━━━━━ DATA

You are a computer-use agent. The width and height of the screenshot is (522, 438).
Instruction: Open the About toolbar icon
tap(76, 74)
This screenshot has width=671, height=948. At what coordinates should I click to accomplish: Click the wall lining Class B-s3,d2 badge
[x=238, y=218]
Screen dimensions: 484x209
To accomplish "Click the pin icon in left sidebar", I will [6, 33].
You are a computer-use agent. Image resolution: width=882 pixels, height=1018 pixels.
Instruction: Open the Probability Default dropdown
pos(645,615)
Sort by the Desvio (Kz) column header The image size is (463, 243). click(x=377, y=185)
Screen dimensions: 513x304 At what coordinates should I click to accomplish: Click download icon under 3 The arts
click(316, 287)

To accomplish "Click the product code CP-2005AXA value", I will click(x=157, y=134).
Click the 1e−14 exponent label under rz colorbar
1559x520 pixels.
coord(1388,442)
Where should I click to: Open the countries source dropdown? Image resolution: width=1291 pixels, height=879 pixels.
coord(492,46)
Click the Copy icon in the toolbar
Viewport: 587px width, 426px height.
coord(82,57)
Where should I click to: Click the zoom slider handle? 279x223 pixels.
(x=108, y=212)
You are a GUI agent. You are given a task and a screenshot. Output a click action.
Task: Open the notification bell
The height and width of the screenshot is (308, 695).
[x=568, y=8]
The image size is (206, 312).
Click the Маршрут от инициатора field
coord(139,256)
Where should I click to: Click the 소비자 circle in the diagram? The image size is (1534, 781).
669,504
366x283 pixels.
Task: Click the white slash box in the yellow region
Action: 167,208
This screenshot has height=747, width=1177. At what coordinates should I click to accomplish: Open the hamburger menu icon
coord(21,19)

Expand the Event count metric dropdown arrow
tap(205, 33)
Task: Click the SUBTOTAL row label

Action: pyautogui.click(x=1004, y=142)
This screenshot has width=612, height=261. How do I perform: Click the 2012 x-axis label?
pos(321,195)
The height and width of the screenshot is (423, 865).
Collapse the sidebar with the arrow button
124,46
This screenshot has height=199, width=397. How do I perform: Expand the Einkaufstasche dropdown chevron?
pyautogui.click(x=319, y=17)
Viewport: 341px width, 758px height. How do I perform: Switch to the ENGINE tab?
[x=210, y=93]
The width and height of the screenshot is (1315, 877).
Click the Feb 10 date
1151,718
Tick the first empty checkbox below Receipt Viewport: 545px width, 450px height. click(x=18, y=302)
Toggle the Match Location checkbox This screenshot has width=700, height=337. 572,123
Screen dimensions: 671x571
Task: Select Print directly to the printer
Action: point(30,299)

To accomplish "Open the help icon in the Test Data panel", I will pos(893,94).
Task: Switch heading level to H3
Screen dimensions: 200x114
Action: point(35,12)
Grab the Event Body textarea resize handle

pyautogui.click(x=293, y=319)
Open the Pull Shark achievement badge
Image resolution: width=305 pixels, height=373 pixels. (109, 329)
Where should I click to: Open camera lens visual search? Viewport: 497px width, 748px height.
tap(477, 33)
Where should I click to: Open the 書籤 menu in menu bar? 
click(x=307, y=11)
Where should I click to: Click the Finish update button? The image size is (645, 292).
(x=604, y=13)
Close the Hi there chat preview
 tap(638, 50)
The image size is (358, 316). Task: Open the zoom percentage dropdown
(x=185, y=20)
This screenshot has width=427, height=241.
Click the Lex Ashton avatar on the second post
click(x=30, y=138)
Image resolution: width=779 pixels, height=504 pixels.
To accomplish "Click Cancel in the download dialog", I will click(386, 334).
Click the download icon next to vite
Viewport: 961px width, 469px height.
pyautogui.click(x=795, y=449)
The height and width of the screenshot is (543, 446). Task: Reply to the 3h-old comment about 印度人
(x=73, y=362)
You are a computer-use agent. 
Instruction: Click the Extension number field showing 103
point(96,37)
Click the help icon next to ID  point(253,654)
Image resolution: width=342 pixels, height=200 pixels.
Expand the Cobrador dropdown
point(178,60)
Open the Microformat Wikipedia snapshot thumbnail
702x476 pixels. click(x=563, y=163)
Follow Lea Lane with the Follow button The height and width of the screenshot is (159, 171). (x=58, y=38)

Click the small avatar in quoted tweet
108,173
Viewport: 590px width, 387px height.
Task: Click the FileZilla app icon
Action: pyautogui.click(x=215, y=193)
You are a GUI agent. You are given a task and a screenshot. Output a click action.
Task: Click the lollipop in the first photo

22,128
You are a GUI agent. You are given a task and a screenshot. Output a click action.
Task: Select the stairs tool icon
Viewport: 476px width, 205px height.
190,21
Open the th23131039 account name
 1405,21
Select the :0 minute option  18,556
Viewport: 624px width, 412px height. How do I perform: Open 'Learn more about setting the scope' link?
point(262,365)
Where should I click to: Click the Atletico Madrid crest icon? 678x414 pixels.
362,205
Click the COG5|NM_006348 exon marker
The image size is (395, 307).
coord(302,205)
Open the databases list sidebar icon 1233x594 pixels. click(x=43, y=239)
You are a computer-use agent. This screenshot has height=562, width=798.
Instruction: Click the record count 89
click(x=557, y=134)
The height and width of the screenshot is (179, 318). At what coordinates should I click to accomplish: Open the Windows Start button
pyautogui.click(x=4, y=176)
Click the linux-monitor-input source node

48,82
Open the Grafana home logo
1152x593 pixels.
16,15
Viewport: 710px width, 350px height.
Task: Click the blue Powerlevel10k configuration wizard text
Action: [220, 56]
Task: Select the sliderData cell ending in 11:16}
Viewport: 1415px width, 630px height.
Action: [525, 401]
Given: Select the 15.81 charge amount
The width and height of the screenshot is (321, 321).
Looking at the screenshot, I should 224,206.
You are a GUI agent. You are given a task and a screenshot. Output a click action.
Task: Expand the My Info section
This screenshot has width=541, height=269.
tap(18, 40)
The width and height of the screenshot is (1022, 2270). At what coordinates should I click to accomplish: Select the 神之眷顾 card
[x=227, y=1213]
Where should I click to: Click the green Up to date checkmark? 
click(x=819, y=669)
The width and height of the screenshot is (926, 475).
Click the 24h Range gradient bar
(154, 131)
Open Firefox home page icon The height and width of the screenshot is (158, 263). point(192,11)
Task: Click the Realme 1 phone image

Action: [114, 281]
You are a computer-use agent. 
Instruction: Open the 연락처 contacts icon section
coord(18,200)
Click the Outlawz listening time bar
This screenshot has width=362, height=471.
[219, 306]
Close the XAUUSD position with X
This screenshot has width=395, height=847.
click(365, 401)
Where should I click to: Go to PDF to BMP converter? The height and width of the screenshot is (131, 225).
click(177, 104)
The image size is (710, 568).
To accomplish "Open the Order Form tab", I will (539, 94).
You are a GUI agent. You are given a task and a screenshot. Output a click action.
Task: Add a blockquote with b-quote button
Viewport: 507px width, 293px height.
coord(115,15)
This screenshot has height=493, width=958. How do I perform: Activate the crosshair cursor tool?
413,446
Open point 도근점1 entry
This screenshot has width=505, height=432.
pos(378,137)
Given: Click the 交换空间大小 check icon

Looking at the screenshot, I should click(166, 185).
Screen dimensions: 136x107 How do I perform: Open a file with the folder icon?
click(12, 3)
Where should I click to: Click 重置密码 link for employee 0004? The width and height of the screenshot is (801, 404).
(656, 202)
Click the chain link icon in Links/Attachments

━━━━━━━━━━

• **WHAT YOU WILL DO**:
Copy the lines above exactly, beginning at the line that has "Task: Click the Realme 1 phone image" and stopping after the line that has "The image size is (710, 568).", and omit the rest.

• **EXPECTED ANSWER**:
Task: Click the Realme 1 phone image

Action: [114, 281]
You are a computer-use agent. 
Instruction: Open the 연락처 contacts icon section
coord(18,200)
Click the Outlawz listening time bar
This screenshot has width=362, height=471.
[219, 306]
Close the XAUUSD position with X
This screenshot has width=395, height=847.
click(365, 401)
Where should I click to: Go to PDF to BMP converter? The height and width of the screenshot is (131, 225).
click(177, 104)
The image size is (710, 568).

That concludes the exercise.